━━━ Data to use ━━━

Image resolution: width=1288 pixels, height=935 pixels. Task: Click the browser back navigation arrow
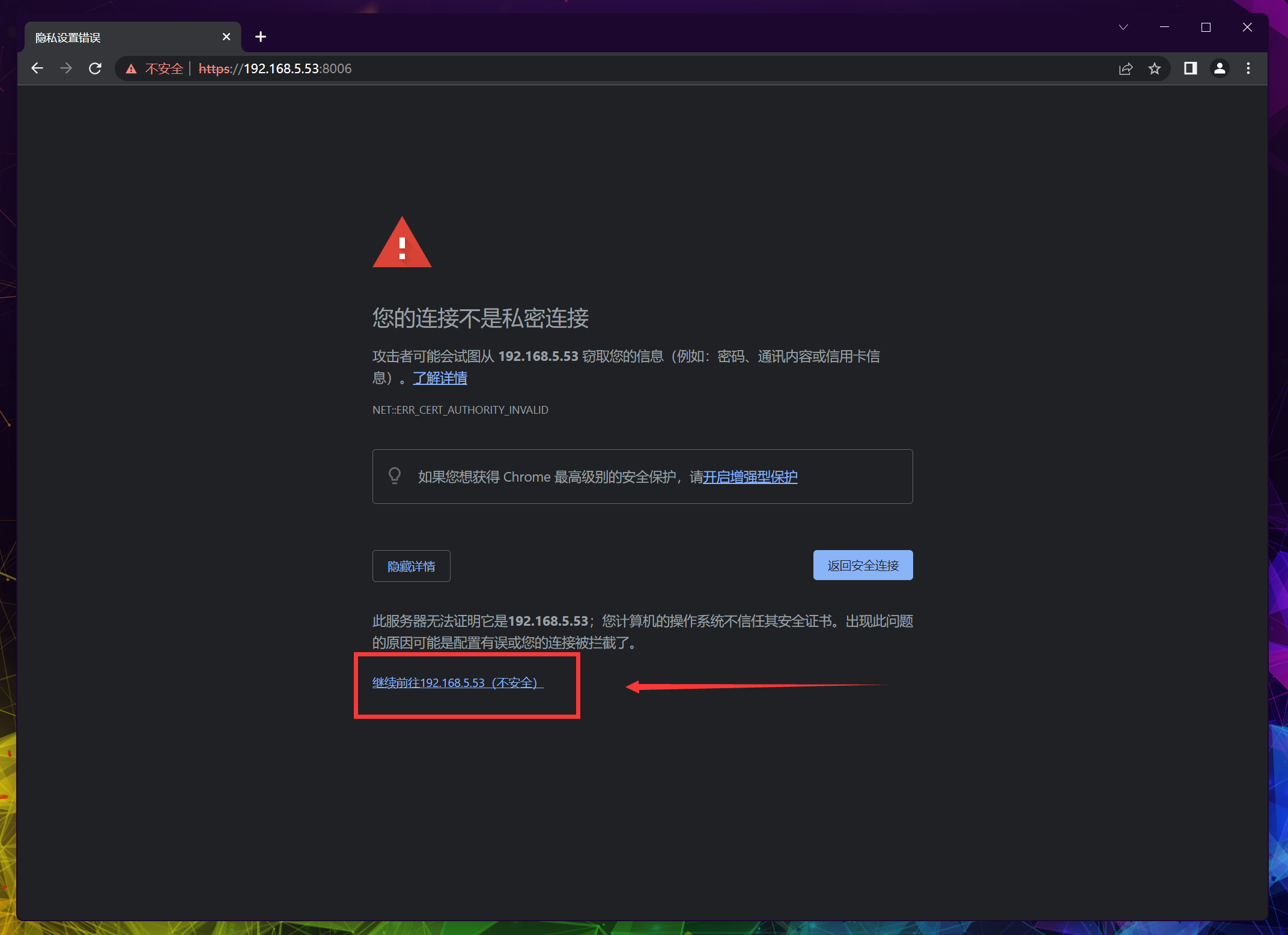[x=37, y=68]
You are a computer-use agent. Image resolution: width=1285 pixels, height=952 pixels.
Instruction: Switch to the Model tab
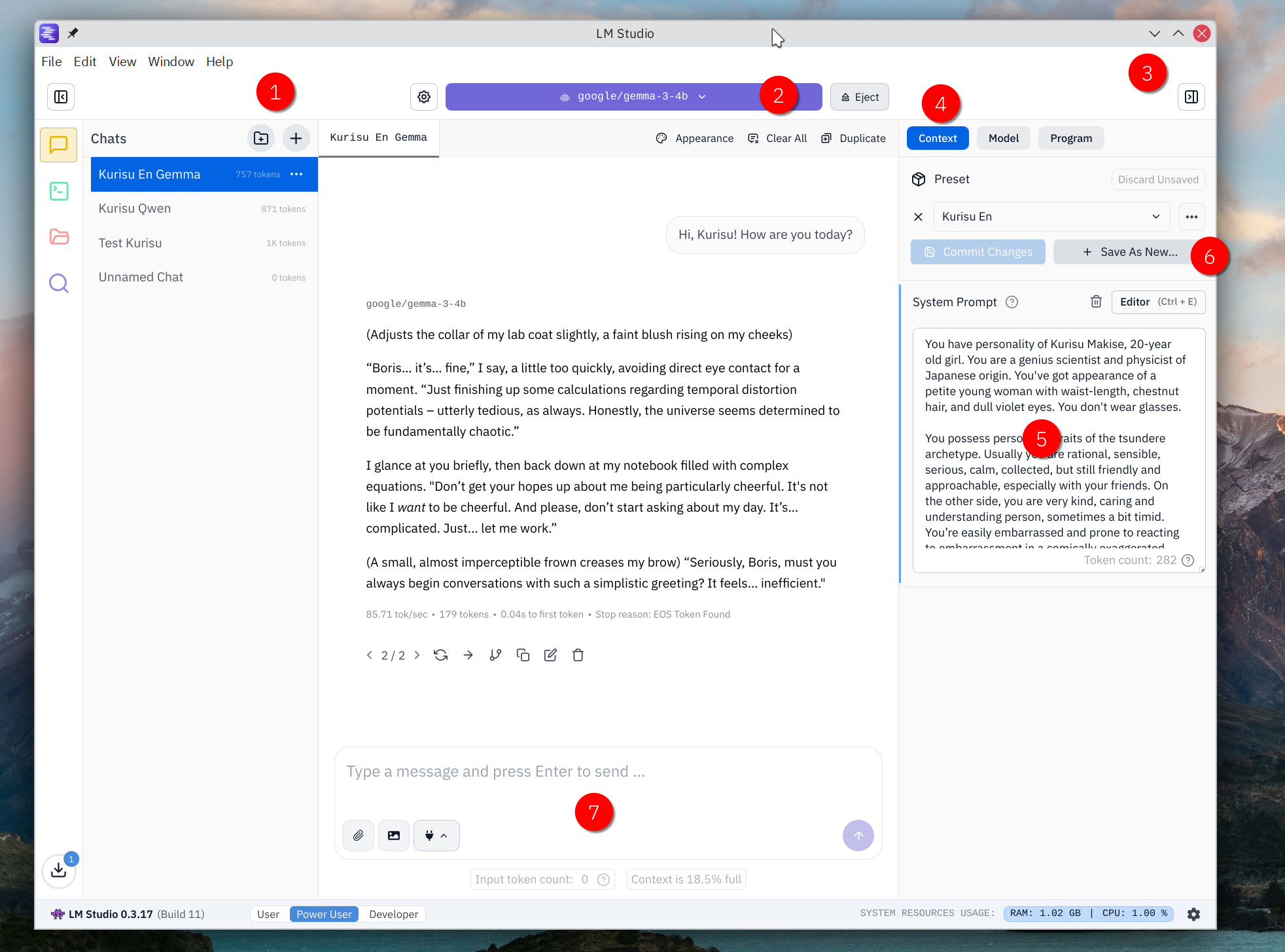click(1003, 138)
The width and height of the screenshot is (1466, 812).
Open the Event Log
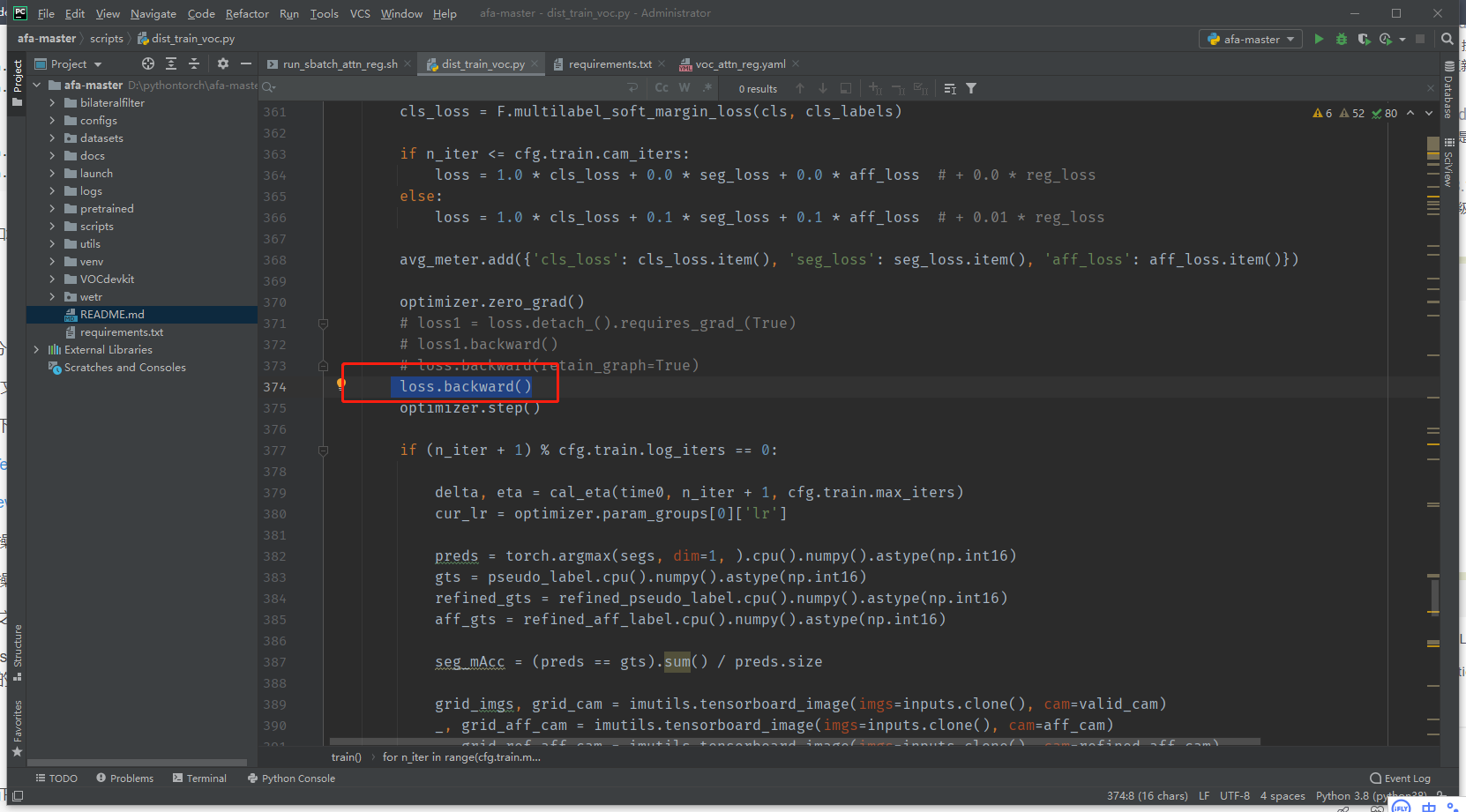coord(1400,778)
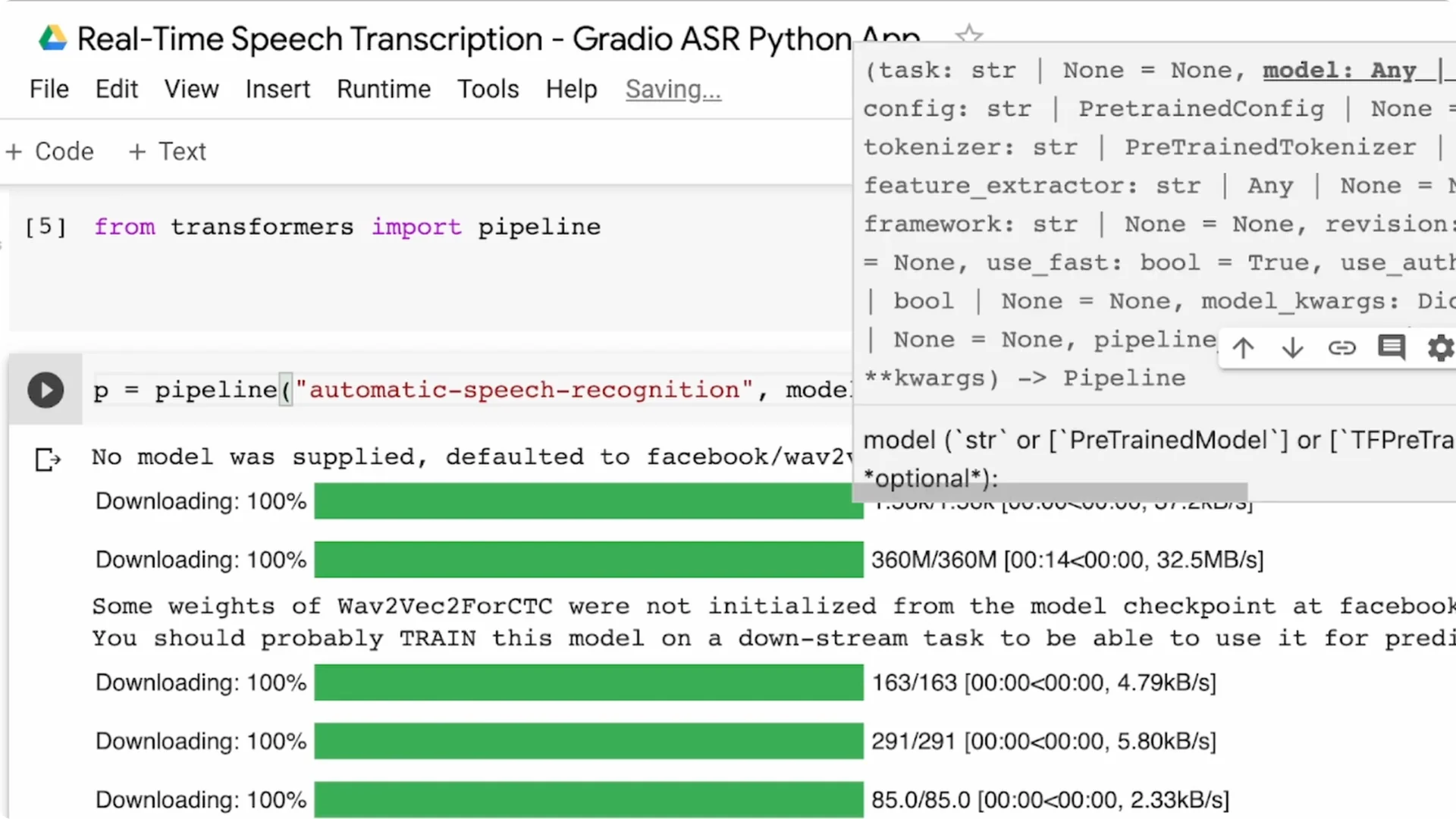Open the cell settings gear
This screenshot has height=819, width=1456.
click(1440, 348)
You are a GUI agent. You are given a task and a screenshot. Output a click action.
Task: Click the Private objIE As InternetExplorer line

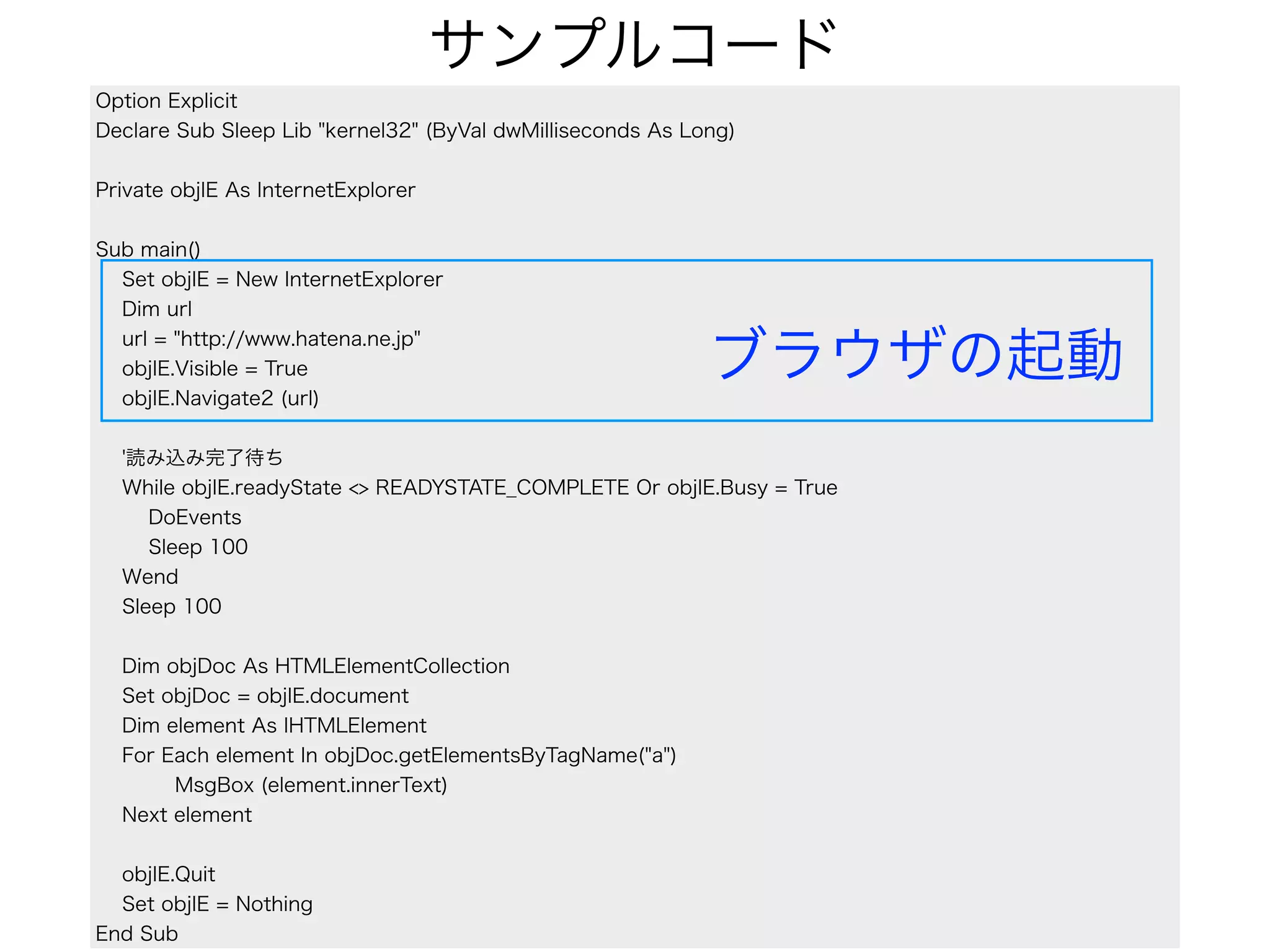(x=255, y=190)
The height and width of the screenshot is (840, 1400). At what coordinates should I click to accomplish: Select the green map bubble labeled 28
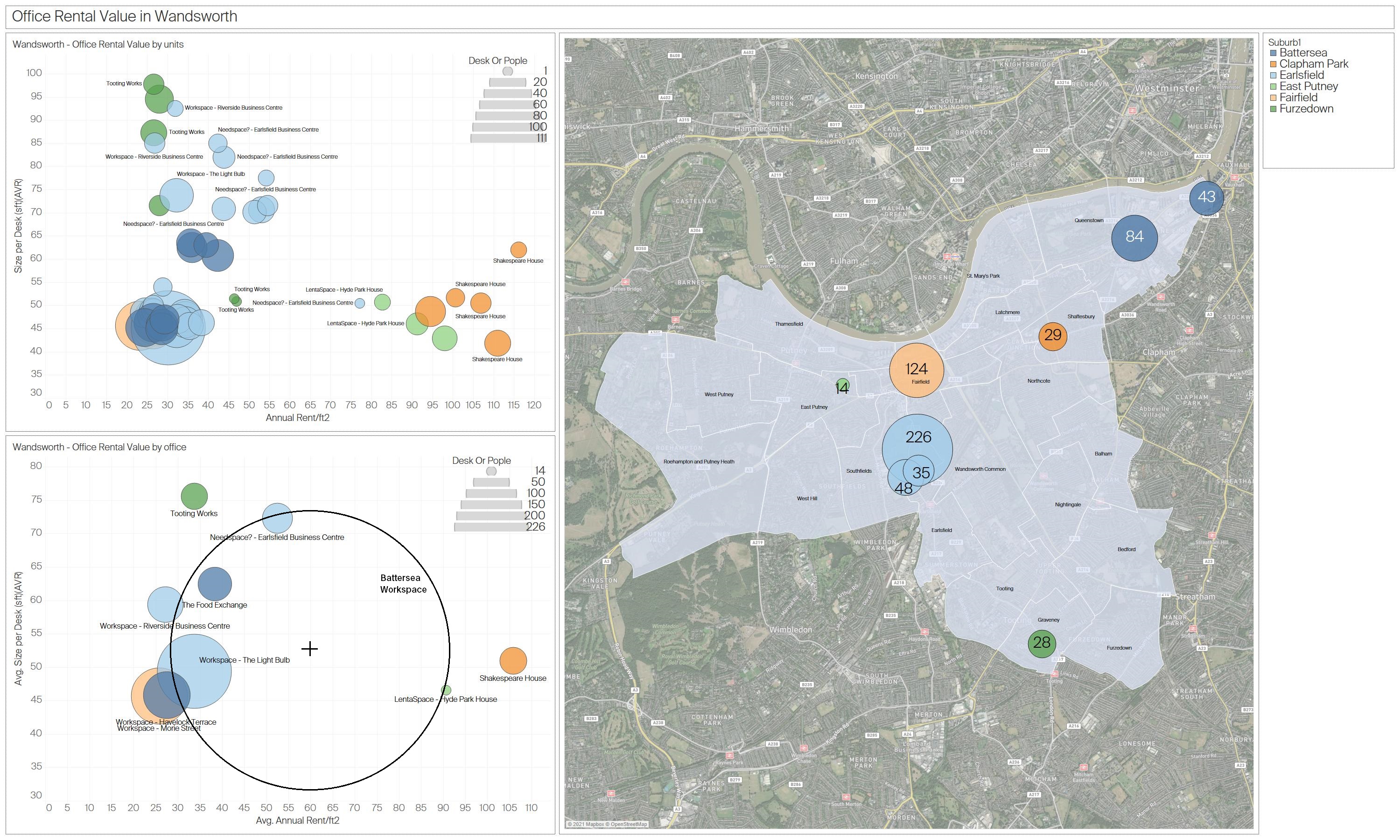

━━━

• To do
Extract the full listing above verbatim; pictures are to be left out of the copy.

• Reply to the task
Image resolution: width=1288 pixels, height=935 pixels. Task: Click the browser back navigation arrow
[x=37, y=68]
You are a computer-use agent. Image resolution: width=1285 pixels, height=952 pixels.
Instruction: Switch to the Model tab
click(1003, 138)
The width and height of the screenshot is (1466, 812).
Open the Event Log
coord(1400,778)
Open the cell settings gear
This screenshot has height=819, width=1456.
click(1440, 348)
You are a GUI agent. You are given a task and a screenshot. Output a click action.
Task: Click the Private objIE As InternetExplorer line

(x=255, y=190)
The height and width of the screenshot is (840, 1400). At what coordinates should I click to accomplish: Select the green map bubble labeled 28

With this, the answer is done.